Gorontalopost.id – Senin (29/8) kemarin, kantor Dewan Perwakilan Rakyat Daerah (DPRD) Kabupaten Gorontalo Utara (Gorut) didatangi sekelompok pengunjuk rasa yang menuntut agar pokok pikiran (pokir) DPRD dihilangkan dan juga terkait dengan anggaran pembangunan jalan di Kecamatan Ponelo Kepulauan.
Awalnya pengunjuk rasa tersebut diterima di pelataran parkir depan kantor DPRD oleh Wakil Ketua 1, Roni Imran dan Ketua Fraksi Golkar, Lukum Diko.
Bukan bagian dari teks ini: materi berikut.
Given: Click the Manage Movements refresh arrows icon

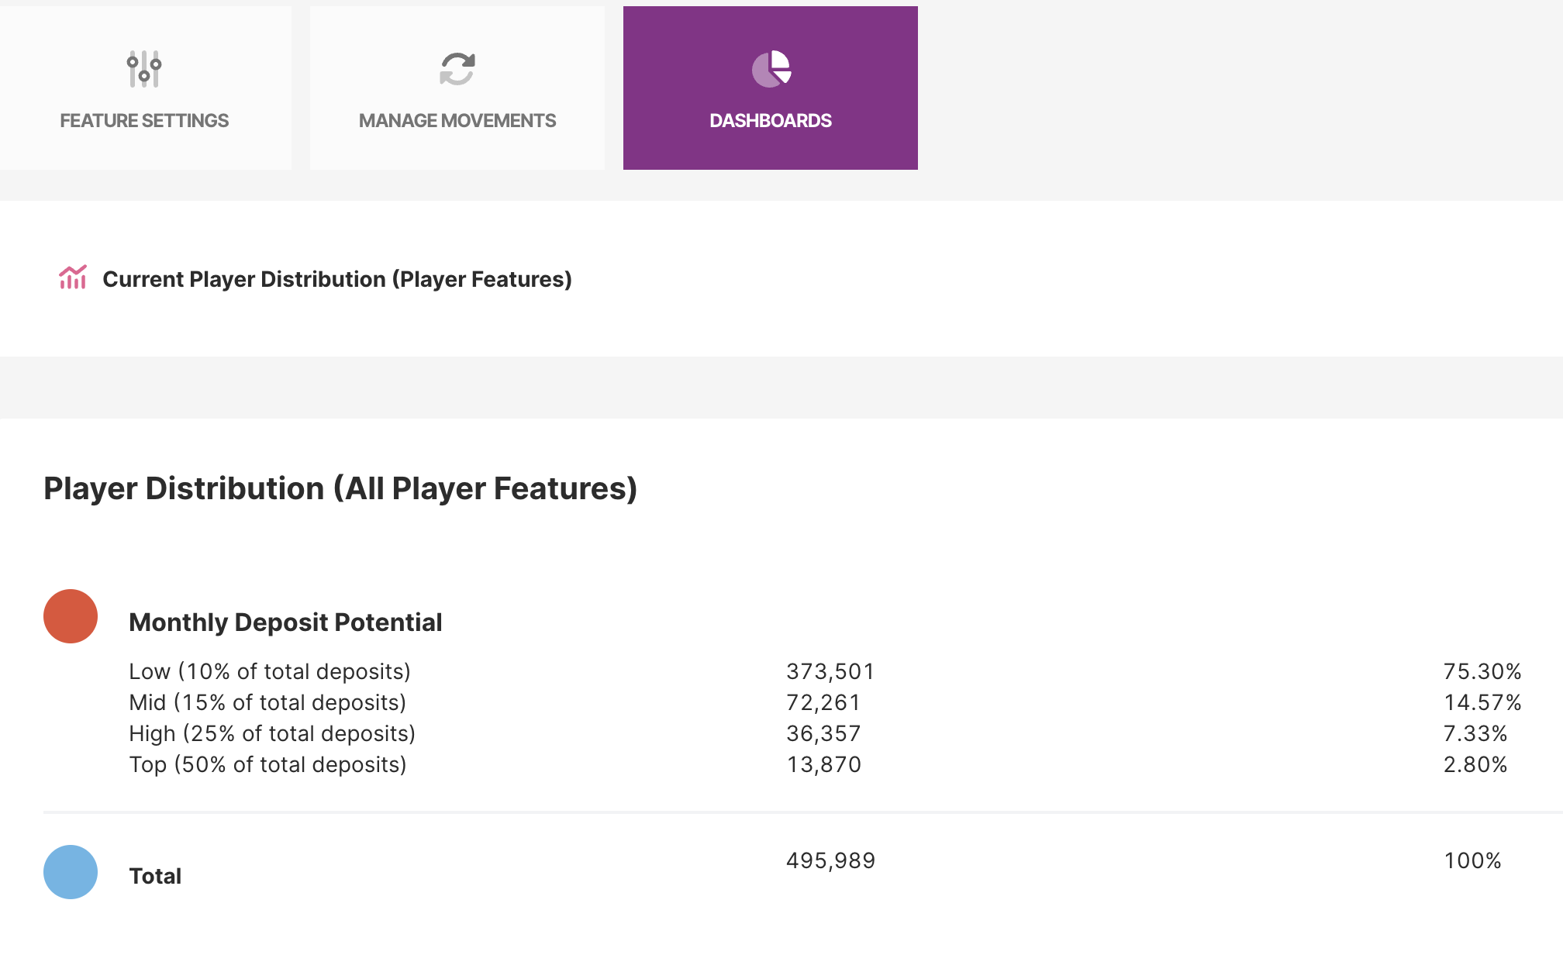Looking at the screenshot, I should point(457,69).
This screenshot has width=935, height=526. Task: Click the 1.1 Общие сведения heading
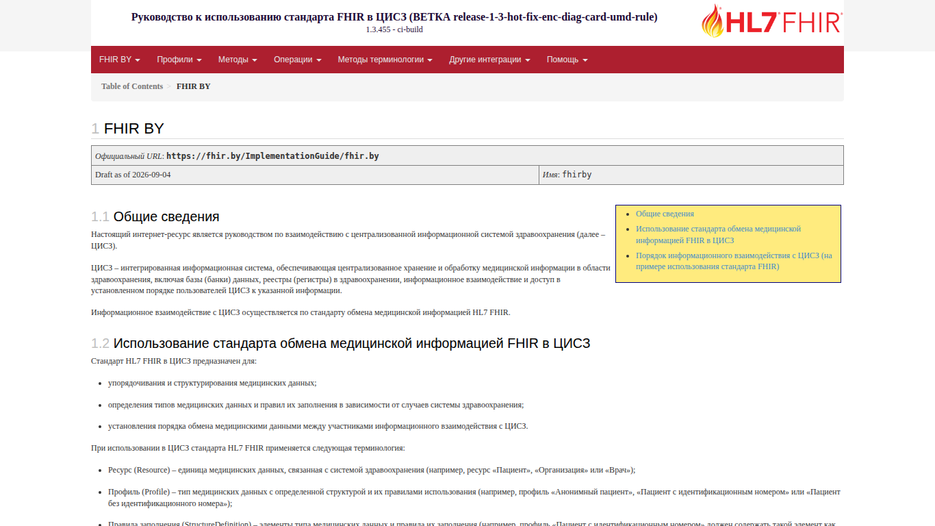coord(155,216)
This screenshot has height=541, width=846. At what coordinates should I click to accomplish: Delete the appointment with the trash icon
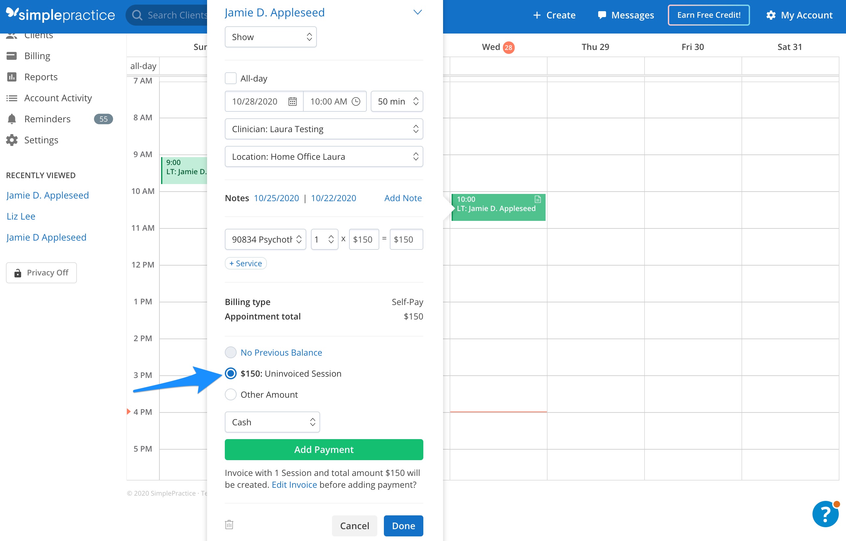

Setelah beberapa saat, kemudian para pengunjuk rasa tersebut bersama para aleg melanjutkan di ruang rapat lantai 2.
Hadir pada dialog antara pengunjuk rasa dengan DPRD Gorut tersebut selain Roni Imran dan Lukum Diko, Ketua Komisi 3, Ariyati Polapa dan Sekertaris Komisi 2, Ridwan R. Arbie.
Pada kesempatan tersebut Roni mengapresiasi kepada mahasiswa yang telah mengingatkan Anggota DPRD yang mungkin lupa atau tidak terlalu menseriusi kegiatan-kegiatan Pemerintah yang pada ujungnya adalah yang dimanfaatkan masyarakat. “Kami mencatat yang disampaikan ada Jalan Ponelo, Puskesmas Kwandang, Pokir, termasuk material yang ada di depan rumah dinas ketua DPRD” ungkapnya.
Yang pertama persoalan jalan ponelo kata Roni, dari tahun ke tahun diberi anggaran dan panjang jalan ponelo itu dari titik Tihengo sampai dengan Desa Malambe itu mencapai 11 KM. “Dan itu membutuhkan anggaran Rp. 35 Milyar, tapi yang diintervensi beberapa tahun terakhir ini, 800 meter yang anggarannya juga tidak terlalu besar, yang pertama hanya Rp. 2,3 Milyar, tahun kemarin kita coba anggarkan sampai dengan kantor camat dengan anggaran Rp. 7,1 Milyar menggunakan bentuk perencanaan sebelum nya” tegasnya.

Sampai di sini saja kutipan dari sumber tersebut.